Jane, this is your 15th, and final year as the long-time Artistic and Executive Director (the only full-time employee of the festival!) before Marisa Alps takes the helm. What has been your favourite part of running the festival?
That’s a tough one, but I think what it comes down to is bringing writers and readers together. And the year I started here, we started a schools program with our community partners, that we’ve been able to develop over the years. Our prime partner remains to this day school district 46. We have a program called Celebration of Authors, Books and Communities (CABC) where we take writers into classrooms, and that was in response to the fact that children’s events at the festival didn’t really capture an audience; summertime is a hard time to attract people inside a theatre, even if it is in a beautiful park. So we decided—because our mandate is to bring readers and writers together—we’ll take the writers to the readers. We’ve got this really robust schools’ program that has just been a great source of joy for me.
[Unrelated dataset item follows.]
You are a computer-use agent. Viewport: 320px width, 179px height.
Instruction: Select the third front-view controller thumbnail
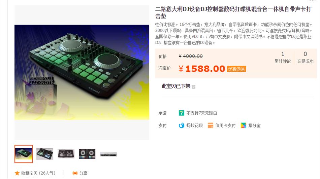coord(66,154)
As well of course as the annual festival—it’s just a beloved event! I honour my foremothers for that. It’s a situation that I inherited, and there’s so much community support. We have long, long-time volunteers, and a long-time audience who return year after year after year. And the writers that I’ve been able to meet, it’s been such a privilege. The Vancouver Writers Fest has a reputation for treating its writers very, very well—so I learned from my colleagues at the Vancouver Writers Fest, and from Alma Lee who was the Artistic Director that I worked with. You know, you take really good care of the writers, and then you get some mighty fine, generous programming on your stages.
Do you have any favourite memories or anecdotes from your past 15 years that you’d like to share with us?
I use the same one again and again, but it really was quite a life-changing moment for many of us. Back in 2009, Richard Wagamese, a beloved Indigenous writer, appeared on our stage for the first time and delivered our Saturday night lecture. He began the lecture by drums to the beat of a heartbeat, and he called in the ancestors, and he said: feel them around you, they’re over your shoulder, they’re over here, and here. And honestly, we all did. It was deeply moving.
And then he proceeded to talk for an hour with no notes in front of him, no script. It just flowed out of him, and it was articulate and gracious and generous and funny, and deeply, deeply moving. It was an astonishing experience. He really taught me a lot that night. At the heart of what I do—it’s pasted on my shelf right above my desk—is “we change the world, one story at a time.” Sounds very simple, but we do in fact change the world one story at a time. And the key piece to that is being the reader, and the listener. A story that is understood and heard can in fact be life-changing.
What are your hopes and dreams for the future of the Sunshine Coast Festival of the Written Arts?
That long may it soar. I feel so confident about its future; we’re in a really, really good place. The board of directors is a strong, tight, cohesive unit. Financially we’re secure, through the great public sector support we receive, and our own sponsors and donors, and we’ve built our endowments to one million dollars. But most of all I have such faith in Marisa, so my hopes and dreams for the festival are to see Marisa realize her hopes and dreams, and I mean that quite sincerely. We are in such great hands, and I can’t wait for her arrival on August 1st when we start working together.